Secondo i mass-media  sempre impegnatissimi  nell' acritico sostegno  al governo dei tecnocrati,  l'appena concluso G8 di Camp David è stato un successo  sia in termini generali sia per l'Italia, che   ha riacquistato il posto che le compete in Europa e nel mondo. Il merito di questo recupero viene equamente suddiviso  fra Mario Monti e Barack Obama  col supporto della new entry francese François Hollande.

     A conferma  vengono citate le parole  del caro leader, che ha evidenziato la ''convergenza molto forte'' con Hollande e il ruolo svolto da Obama nel creare le condizioni per un dibattito costruttivo, grazie a discussioni fatte intorno al caminetto che contribuiscono a creare un clima informale diverso da quello dei vertici europei, ''ingessati, e non sempre positivi''.

   Pressoché solitaria  voce dissenziente quella di Massimo Fini, che si azzarda  a ricordare vicende  non più vecchie di un quinquennio e che tuttavia sembrano da tutti dimenticate, scrivendo:“La crisi è partita dall'America, ma quel pseudodemocratico e pseudonero di Obama ha la faccia tosta di impartirci lezioni di moralità economica”.

   In realtà sono mesi che Obama esprime il timore che la crisi dell'economia europea possa contagiare gli Stati Uniti, fingendo di dimenticare che finora l'unico contagio ha attraversato l'Atlantico in  direzione opposta: dall'America all'Europa. La crisi, difatti,  non è scoppiata  nel 2010, ma nell'estate del  2007 e proprio negli Stati Uniti  con l'esplosione della “bolla immobiliare” determinata dai cosiddetti “mutui subprime”, cioè a bassa garanzia, e dal marchingegno escogitato dalle banche americane per scaricare su altri i rischi di questi mutui concessi a chi non era in grado di far fronte agli impegni assunti: la loro “cartolarizzazione” in titoli poi proposti dal sistema bancario  a risparmiatori di tutti il mondo (in particolare di quello occidentale), che ben presto si meritarono la definizione di “titoli tossici” per avere diffuso negli altri paesi la crisi americana.

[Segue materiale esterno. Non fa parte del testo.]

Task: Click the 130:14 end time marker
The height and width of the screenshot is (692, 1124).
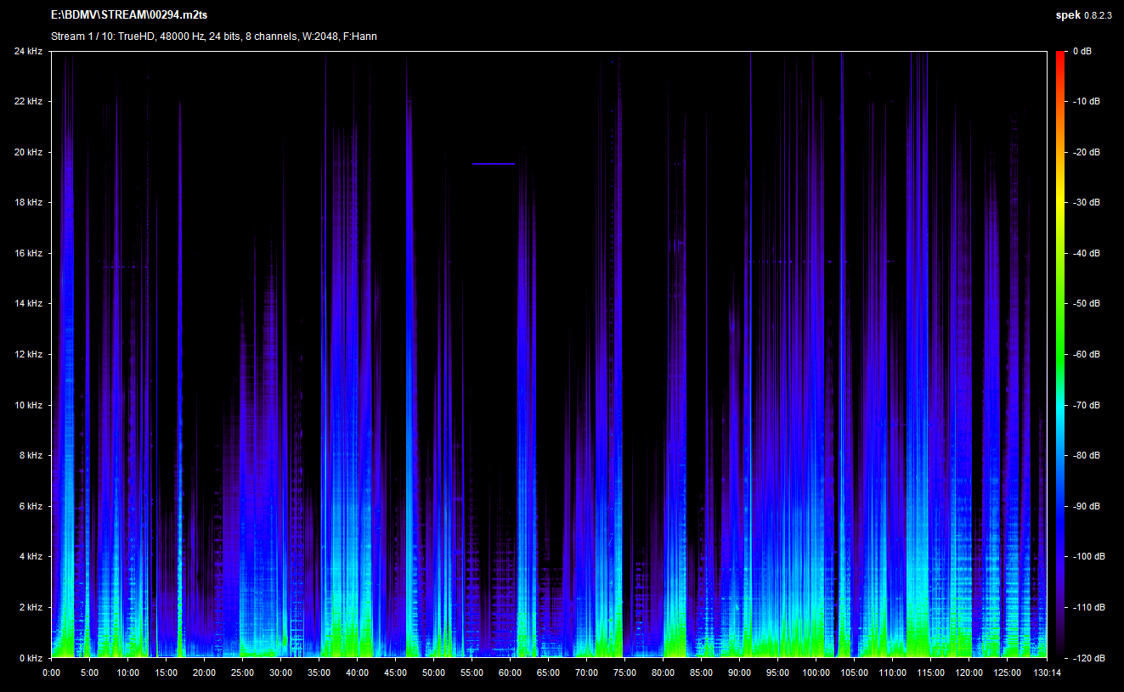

   La situazione esplose nel 2007, quando  le  banche si ritrovarono sul groppone  poco meno di due  milioni di case pignorate a proprietari che non erano più in grado di pagare le rate del mutuo, troppe  per  trovare, anche a  prezzi minimi, acquirenti su un mercato dissestato. Abbiamo scarsa memoria, ma qualcuno dovrebbe  ricordare che i mostri telegiornali ci mostrarono strade e strade  fiancheggiate da villette e giardinetti stile “american way” poste in vendita a poche centinaia di dollari e tuttavia invendute. Seguirono gli interventi di Washington  per salvare  Fannie Mae e Freddy Mac, il Citygroup e altri istituti  di credito e assicurativi e (15 settembre 2008) il crac  della banca d'investimento Lehman Brothers  reso più disastrosi per gli investitori di tutto il mondo e anche per molti istituti finanziari europei dal fatto che fino al giorno prima  i suoi titoli godevano di un buon “rating” da parte  delle  agenzie Standard & Poor's, Moody's e Fitch, tutte statunitensi.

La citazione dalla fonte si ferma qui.